* Set task *
Copy the material from its first line through the line containing "click(x=577, y=43)", and stop at that line.
───── Data supplied
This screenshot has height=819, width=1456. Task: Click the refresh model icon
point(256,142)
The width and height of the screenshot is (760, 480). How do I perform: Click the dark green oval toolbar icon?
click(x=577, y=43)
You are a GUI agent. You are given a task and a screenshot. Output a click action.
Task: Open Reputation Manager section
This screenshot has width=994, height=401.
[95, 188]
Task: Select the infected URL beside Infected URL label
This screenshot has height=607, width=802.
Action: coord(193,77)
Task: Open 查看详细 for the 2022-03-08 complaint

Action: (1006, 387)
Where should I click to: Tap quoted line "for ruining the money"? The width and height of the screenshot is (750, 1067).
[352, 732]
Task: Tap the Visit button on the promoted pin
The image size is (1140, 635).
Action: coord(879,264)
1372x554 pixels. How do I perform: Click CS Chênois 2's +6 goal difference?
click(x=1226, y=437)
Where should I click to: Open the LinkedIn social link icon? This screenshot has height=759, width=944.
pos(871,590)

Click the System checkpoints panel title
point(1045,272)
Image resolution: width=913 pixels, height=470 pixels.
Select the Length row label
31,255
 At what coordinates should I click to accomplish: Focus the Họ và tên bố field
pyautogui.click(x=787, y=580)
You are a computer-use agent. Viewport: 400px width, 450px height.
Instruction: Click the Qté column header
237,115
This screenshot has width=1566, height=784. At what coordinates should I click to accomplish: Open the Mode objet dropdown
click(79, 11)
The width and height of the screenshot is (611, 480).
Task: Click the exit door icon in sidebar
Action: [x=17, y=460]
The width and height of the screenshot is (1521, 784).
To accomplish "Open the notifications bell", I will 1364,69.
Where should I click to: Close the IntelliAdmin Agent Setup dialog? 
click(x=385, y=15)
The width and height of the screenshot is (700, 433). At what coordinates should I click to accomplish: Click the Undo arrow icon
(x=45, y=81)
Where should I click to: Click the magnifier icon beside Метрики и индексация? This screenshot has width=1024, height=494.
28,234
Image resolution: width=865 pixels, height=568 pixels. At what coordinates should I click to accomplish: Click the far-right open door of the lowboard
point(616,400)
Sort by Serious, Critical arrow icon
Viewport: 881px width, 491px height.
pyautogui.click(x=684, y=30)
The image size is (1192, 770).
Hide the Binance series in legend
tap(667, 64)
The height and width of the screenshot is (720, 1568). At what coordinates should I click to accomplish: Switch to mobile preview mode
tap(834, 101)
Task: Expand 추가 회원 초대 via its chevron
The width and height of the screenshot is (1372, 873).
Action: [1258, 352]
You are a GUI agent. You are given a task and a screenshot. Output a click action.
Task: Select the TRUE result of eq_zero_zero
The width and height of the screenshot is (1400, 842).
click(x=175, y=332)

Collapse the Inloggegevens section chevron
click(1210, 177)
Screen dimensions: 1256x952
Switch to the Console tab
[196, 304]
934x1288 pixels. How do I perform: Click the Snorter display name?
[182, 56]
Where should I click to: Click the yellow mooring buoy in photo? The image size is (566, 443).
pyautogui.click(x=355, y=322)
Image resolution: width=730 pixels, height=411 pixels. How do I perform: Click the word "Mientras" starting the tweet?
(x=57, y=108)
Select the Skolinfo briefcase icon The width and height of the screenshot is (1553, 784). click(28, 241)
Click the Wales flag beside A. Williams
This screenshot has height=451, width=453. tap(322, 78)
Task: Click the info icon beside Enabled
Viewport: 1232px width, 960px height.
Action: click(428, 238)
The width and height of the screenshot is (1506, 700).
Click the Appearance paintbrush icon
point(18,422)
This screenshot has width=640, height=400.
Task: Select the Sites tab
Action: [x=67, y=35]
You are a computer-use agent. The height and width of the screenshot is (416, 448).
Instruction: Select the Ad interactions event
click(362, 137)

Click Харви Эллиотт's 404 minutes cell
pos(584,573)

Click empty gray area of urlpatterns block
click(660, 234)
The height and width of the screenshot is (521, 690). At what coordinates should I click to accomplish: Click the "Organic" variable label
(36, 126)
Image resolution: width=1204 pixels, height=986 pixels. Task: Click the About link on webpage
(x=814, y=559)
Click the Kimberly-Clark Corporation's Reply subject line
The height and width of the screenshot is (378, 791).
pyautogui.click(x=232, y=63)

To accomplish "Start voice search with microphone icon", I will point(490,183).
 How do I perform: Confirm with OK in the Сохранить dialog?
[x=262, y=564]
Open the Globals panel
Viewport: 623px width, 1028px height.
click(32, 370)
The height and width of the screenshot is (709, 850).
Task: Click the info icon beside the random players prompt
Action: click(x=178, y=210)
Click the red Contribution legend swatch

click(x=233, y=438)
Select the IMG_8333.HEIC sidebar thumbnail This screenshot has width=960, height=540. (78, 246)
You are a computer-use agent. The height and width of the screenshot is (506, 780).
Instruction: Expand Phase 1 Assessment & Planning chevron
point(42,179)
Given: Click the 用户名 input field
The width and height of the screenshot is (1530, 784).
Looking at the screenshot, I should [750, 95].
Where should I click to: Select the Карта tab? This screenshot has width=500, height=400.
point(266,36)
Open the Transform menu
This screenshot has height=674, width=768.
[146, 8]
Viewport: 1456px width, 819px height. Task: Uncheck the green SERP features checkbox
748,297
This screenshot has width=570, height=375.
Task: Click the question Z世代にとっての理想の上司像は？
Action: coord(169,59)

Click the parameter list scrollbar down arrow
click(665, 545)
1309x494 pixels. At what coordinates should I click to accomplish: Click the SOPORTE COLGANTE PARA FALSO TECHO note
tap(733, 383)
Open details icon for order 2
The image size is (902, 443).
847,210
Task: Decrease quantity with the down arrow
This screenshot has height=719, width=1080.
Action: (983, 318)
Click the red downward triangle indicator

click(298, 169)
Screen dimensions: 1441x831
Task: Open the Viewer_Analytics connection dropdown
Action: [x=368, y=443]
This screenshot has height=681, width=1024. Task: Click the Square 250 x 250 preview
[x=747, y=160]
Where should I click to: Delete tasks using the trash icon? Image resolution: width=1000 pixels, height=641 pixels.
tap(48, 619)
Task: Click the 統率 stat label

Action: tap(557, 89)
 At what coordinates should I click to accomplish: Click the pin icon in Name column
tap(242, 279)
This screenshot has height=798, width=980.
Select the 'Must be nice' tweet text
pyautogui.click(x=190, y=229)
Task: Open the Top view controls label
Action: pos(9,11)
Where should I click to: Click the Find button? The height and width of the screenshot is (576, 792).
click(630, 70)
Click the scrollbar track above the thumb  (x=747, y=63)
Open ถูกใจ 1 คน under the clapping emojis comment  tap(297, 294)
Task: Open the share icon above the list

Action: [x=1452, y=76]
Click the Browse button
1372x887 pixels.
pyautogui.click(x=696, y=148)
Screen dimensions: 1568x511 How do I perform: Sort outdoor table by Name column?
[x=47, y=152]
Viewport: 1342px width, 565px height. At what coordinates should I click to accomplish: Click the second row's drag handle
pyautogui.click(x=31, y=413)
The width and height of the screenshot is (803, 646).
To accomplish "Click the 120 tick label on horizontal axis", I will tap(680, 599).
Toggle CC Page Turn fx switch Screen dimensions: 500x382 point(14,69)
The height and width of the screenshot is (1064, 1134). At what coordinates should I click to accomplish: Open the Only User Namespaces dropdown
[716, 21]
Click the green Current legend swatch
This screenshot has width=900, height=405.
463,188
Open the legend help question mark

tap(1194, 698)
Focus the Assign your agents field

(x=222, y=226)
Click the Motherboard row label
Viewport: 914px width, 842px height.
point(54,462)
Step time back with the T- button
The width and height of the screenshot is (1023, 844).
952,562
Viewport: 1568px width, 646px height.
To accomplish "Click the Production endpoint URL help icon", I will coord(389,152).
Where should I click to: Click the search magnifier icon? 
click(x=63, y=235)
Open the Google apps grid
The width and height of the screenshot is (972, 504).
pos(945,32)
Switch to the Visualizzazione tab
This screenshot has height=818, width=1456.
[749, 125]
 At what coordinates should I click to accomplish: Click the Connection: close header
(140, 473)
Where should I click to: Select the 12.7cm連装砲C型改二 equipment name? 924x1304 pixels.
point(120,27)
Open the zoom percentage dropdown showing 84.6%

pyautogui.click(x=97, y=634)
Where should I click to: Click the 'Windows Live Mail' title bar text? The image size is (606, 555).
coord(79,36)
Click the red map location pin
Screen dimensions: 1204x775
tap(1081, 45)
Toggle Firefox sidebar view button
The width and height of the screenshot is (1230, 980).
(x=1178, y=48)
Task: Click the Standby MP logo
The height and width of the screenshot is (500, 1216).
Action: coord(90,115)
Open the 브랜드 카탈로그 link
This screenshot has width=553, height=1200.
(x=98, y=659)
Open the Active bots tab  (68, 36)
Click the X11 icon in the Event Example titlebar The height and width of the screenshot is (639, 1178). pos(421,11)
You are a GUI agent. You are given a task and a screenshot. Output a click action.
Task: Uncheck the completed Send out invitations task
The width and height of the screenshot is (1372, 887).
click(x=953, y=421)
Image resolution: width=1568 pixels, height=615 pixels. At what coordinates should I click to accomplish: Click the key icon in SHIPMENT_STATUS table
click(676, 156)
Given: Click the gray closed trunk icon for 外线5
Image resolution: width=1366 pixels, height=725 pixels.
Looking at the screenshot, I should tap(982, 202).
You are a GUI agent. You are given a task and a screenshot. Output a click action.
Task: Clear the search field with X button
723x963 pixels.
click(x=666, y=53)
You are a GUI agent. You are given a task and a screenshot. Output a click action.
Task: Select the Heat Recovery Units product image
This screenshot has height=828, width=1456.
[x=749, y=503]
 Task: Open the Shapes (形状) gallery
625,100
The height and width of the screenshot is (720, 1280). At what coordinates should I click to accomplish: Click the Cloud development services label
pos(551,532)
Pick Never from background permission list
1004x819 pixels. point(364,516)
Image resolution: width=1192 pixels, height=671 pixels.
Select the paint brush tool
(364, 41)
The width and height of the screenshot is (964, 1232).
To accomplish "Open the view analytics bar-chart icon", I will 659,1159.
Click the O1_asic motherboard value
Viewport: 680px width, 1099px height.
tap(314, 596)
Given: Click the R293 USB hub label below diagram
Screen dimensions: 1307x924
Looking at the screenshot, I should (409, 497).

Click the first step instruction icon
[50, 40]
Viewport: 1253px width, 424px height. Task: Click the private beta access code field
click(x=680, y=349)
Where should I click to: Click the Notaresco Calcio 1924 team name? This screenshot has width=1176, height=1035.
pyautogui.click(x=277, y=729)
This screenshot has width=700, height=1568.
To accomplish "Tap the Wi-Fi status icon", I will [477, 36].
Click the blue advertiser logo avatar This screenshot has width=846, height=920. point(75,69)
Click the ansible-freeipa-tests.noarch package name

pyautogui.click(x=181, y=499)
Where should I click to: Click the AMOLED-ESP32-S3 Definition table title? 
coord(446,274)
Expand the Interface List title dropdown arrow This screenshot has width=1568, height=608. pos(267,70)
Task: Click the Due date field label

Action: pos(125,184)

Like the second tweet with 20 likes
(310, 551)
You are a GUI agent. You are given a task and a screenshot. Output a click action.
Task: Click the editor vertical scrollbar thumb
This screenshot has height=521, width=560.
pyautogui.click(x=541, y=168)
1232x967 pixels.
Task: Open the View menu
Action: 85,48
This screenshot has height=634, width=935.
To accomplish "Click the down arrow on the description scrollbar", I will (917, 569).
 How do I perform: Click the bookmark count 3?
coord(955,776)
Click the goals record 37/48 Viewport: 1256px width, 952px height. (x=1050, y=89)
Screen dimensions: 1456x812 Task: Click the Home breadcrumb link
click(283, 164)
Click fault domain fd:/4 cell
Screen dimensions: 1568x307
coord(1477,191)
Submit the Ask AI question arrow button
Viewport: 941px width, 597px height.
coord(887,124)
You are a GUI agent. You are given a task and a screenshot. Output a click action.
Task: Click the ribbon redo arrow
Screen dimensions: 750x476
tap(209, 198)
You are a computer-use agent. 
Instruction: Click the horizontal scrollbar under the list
──────────
* Answer to this exercise *
This screenshot has height=819, width=1456. Task: Click the refresh model icon
point(256,142)
The width and height of the screenshot is (760, 480). How do I perform: Click the dark green oval toolbar icon?
click(x=577, y=43)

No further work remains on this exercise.